Unterschiedliche Auffassungen in der Wissenschaft führen zu einer Einteilung der Flamingos in fünf oder sechs Arten. Ihre gemeinsamen Merkmale sind das mehr oder weniger intensiv rosafarbene Gefieder sowie der hochspezialisierte Schnabel (Seihschnabel) und der Zungenapparat. Der Rand des Schnabels weist eine Lamellenstruktur auf, die zusammen mit der Zunge einen Filterapparat bildet, mit dem Flamingos Plankton aus dem Wasser filtrieren können.
Seit den 1980er Jahren werden Flamingos auch im Norden Frankreichs, in den Niederlanden, Dänemark und Deutschland beobachtet. Bei den gesichteten Chile- und Kubaflamingos handelt es sich eindeutig um Gefangenschaftsflüchtlinge. Die Herkunft der sich ebenfalls in diesen Region aufhaltenden Rosaflamingos ist unklar. Da wilde Rosaflamingos aber nur sehr selten mehr als 500 Kilometer nördlich der Mittelmeerküste beobachtet werden, scheint es sicher, dass es sich ursprünglich ebenfalls um Gefangenschaftsflüchtlinge handelte. Im Zwillbrocker Venn, einem Feuchtgebiet an der deutsch-niederländischen Grenze, gibt es eine kleine Brutkolonie mit Rosa- und Chileflamingos, die die nördlichste Flamingo-Kolonie der Welt darstellt. Sie zählte im Jahr 2012 zwölf Brutpaare.
Alle Flamingoarten sind einander sehr ähnlich. Sie haben lange, dünne Beine, einen langen Hals und ein rosa Gefieder. Aufrecht stehend sind Flamingos 90 bis 155 cm hoch. Der Geschlechtsdimorphismus ist gering, die Geschlechter sind gleich gefärbt, Männchen sind im Schnitt jedoch etwas größer als Weibchen.
Flamingos sind gute Schwimmer, nutzen diese Fähigkeit aber nicht oft. Ihre langen Beine ermöglichen ihnen auch noch das Waten in größeren Tiefen. Im Flug halten sie den Hals gestreckt, die Flügel werden schnell und regelmäßig geschlagen; Gleitphasen sind selten. Sie erreichen Fluggeschwindigkeiten von 50 bis 60 km/h. In Gruppen fliegende Flamingos bilden meist energiesparende V-Formationen. Sowohl vor dem Start als auch nach der Landung werden für gewöhnlich einige laufende Schritte getan.

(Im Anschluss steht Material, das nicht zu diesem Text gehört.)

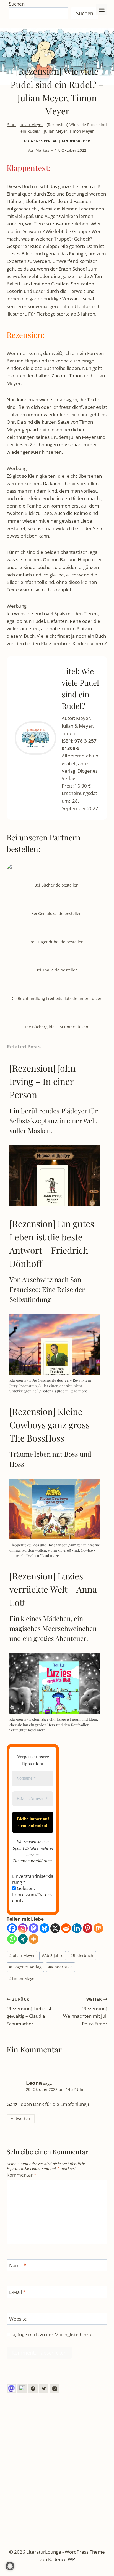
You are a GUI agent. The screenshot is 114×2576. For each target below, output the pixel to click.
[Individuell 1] (11, 2388)
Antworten (20, 2118)
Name (17, 2265)
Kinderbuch (60, 1966)
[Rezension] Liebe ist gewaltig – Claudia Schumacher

Das ideale Habitat für Flamingos sind alkalische oder salzige Seen. Manche dieser Gewässer haben hohe Anteile an Chloriden, Natriumcarbonaten, Sulfaten oder Fluoriden. Unter solchen Bedingungen kann kaum ein anderes Wirbeltier existieren; die Flamingos trinken dennoch das Wasser und ernähren sich von den wenigen Organismen, die diese Umwelt tolerieren. Nicht alle Seen, die Flamingos beherbergen, sind derart extrem. Vor allem für die großen Arten gilt, dass es einen Zusammenhang zwischen dem Fehlen von Fischen und der Anwesenheit von Flamingos gibt. Fische sind für Flamingos Nahrungskonkurrenten; wo Fische zahlreich sind, fehlen Flamingos. Bei den kleineren Flamingo-Arten spielt diese Wechselwirkung eine geringere Rolle, da sie vor allem von Kieselalgen und Cyanobakterien leben.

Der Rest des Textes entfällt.